** start Dataset excerpts **

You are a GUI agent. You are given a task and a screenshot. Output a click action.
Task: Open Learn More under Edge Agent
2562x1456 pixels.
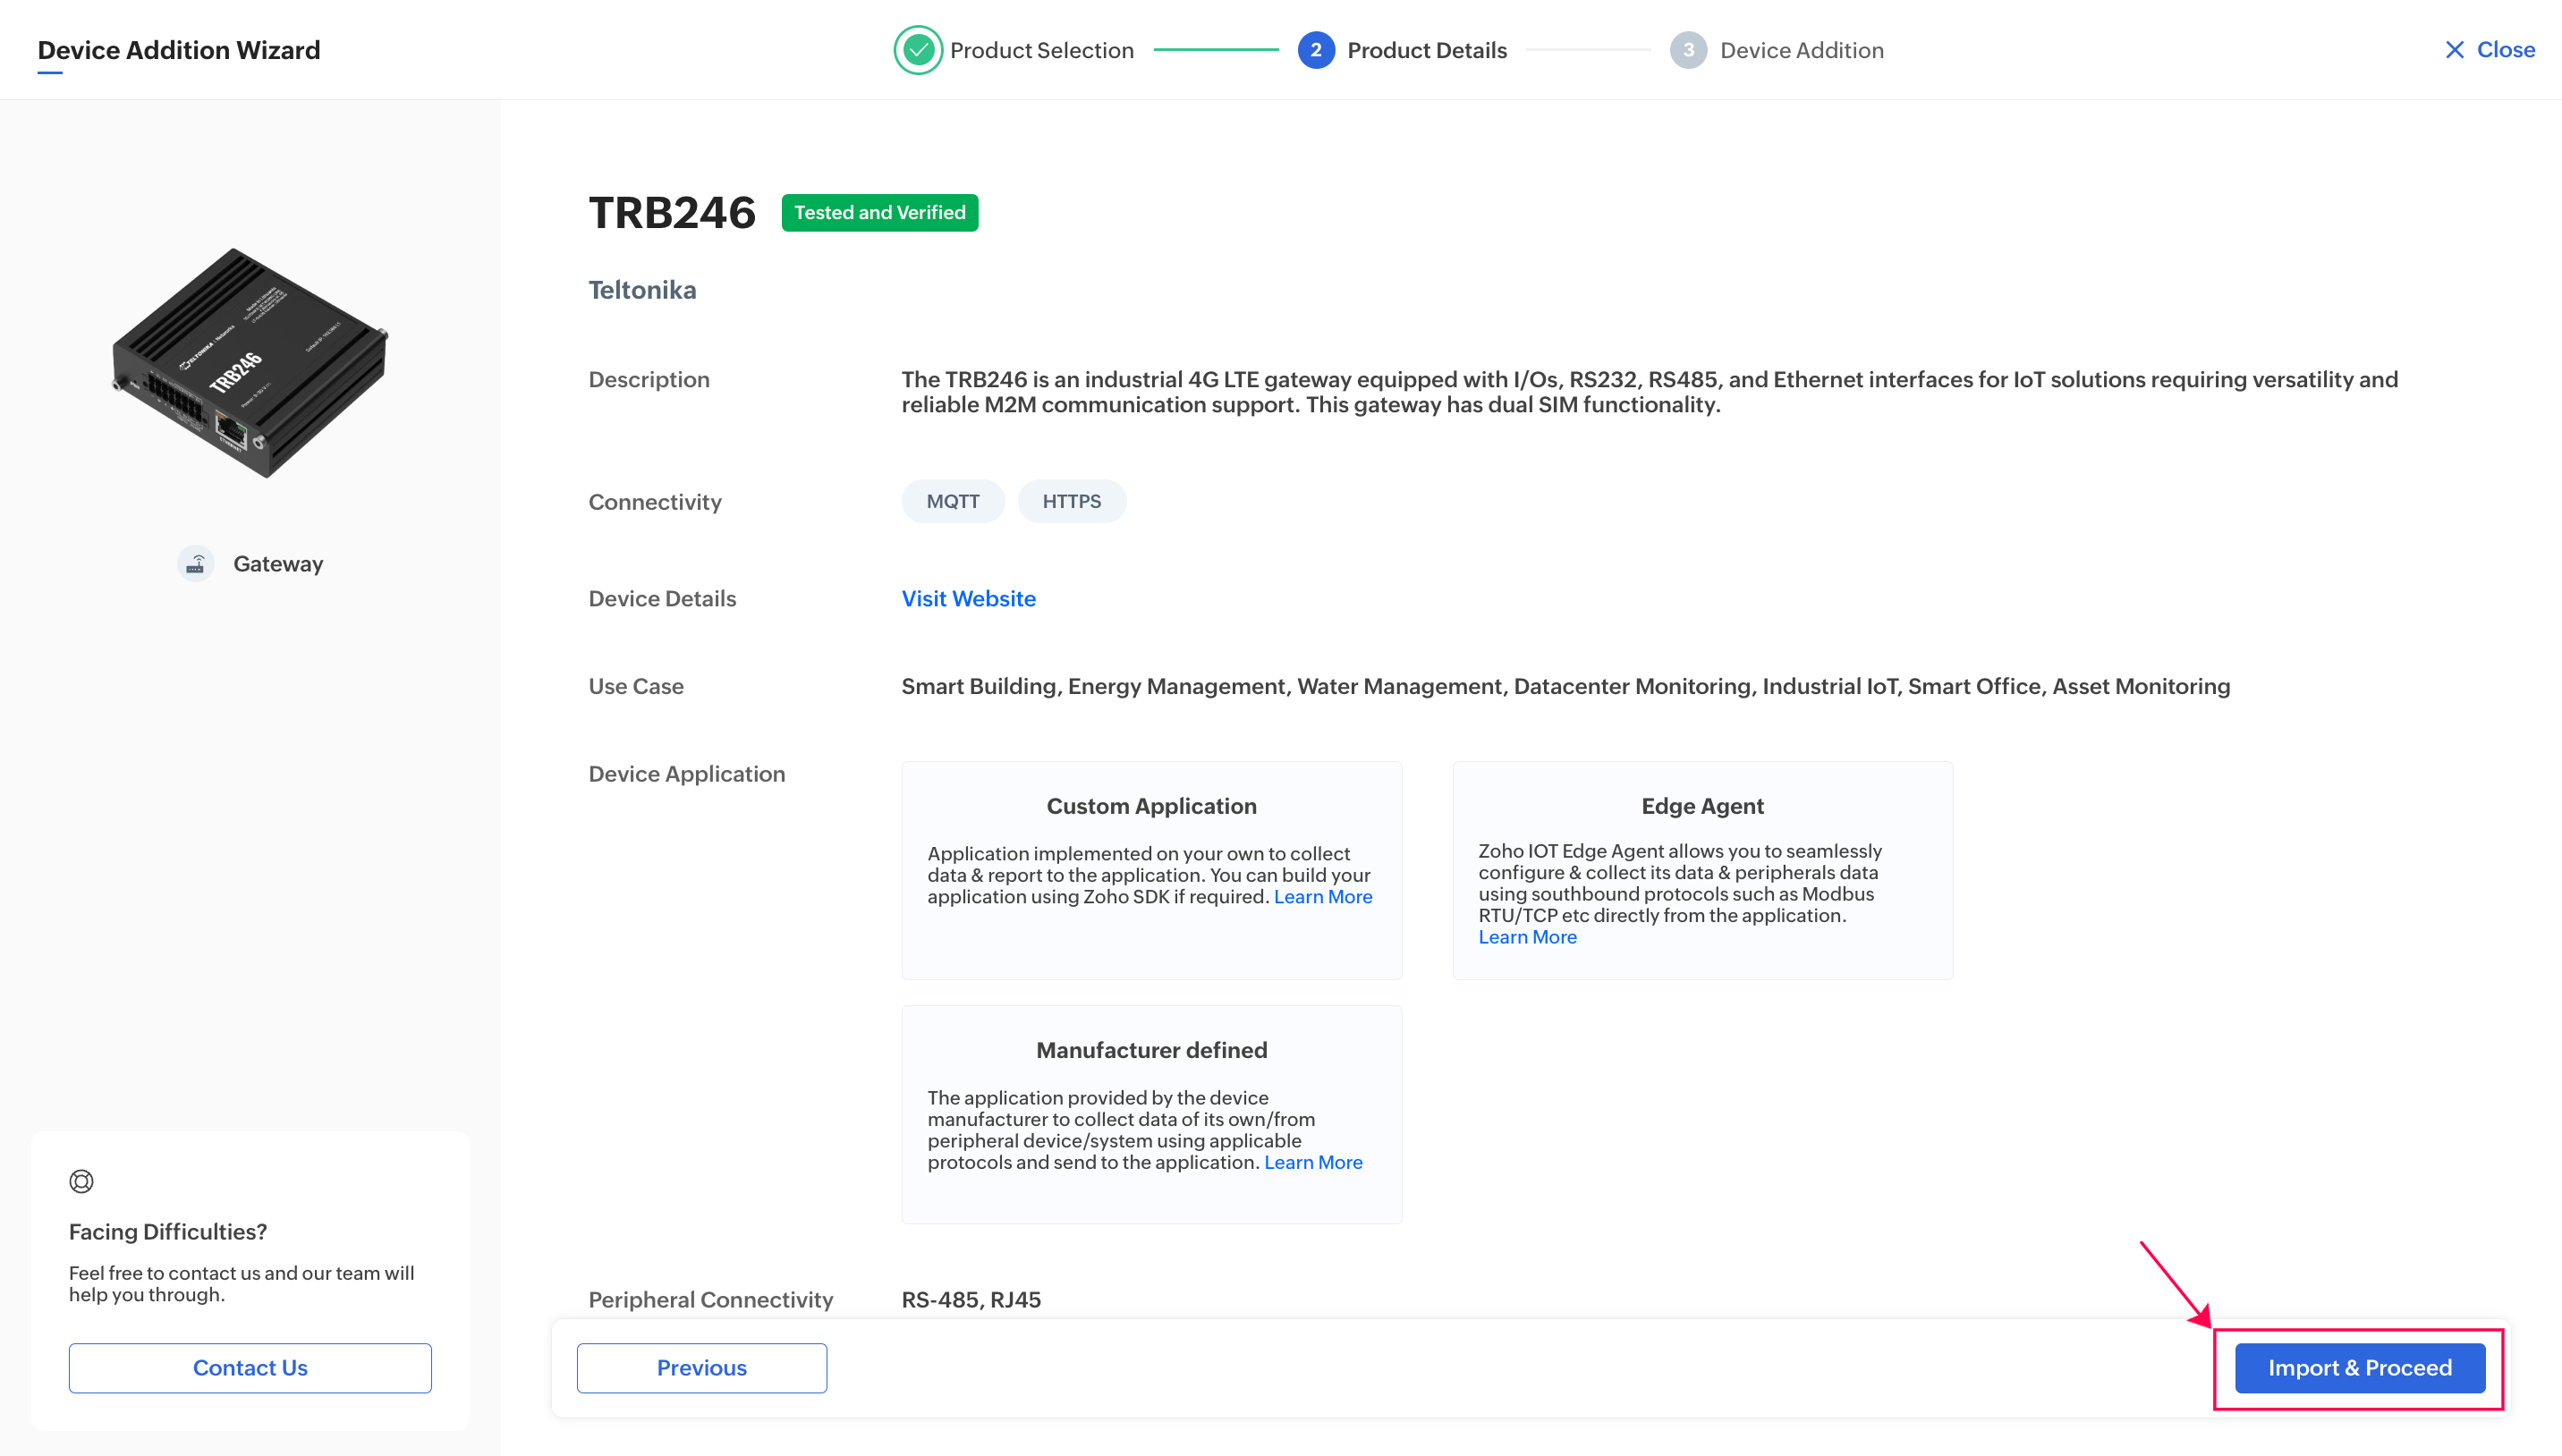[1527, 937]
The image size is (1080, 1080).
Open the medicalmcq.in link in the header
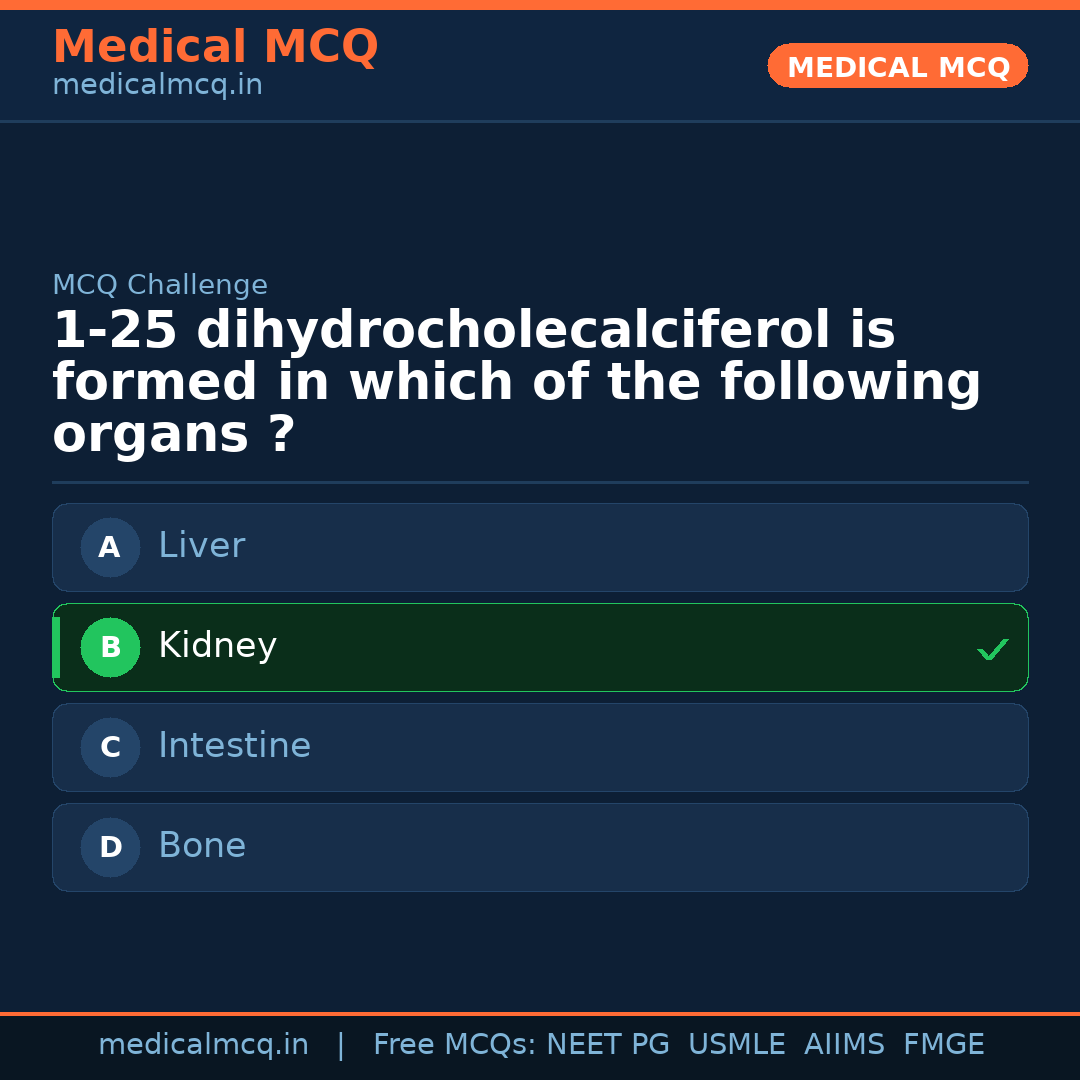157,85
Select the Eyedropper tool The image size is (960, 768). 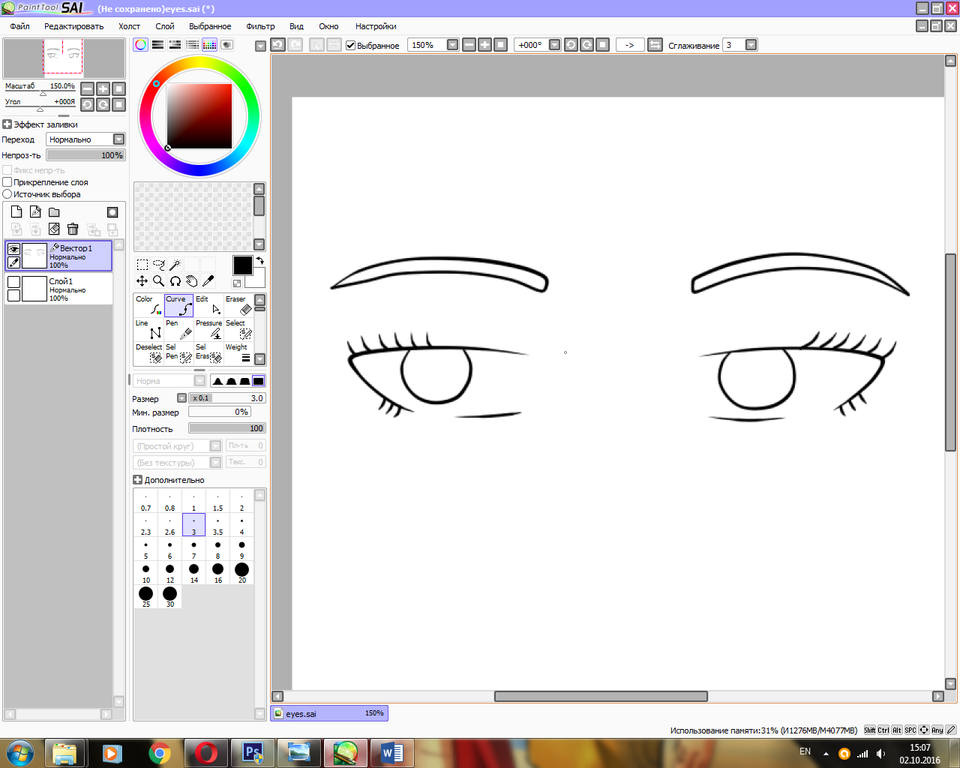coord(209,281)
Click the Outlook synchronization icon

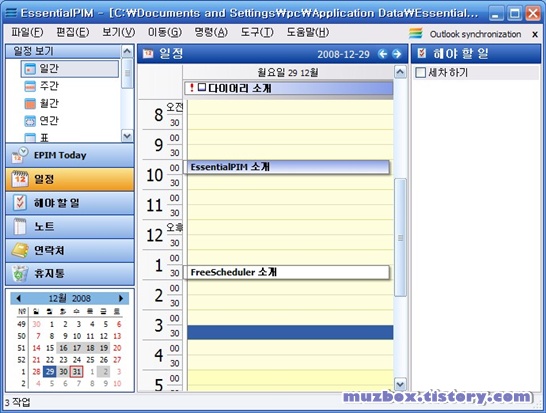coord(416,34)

** end Dataset excerpts **

* **Goal**
List every line of the material above that contains the string "Open", copying each line in full.

* **Output of the exercise**
Task: Open Learn More under Edge Agent
Open the medicalmcq.in link in the header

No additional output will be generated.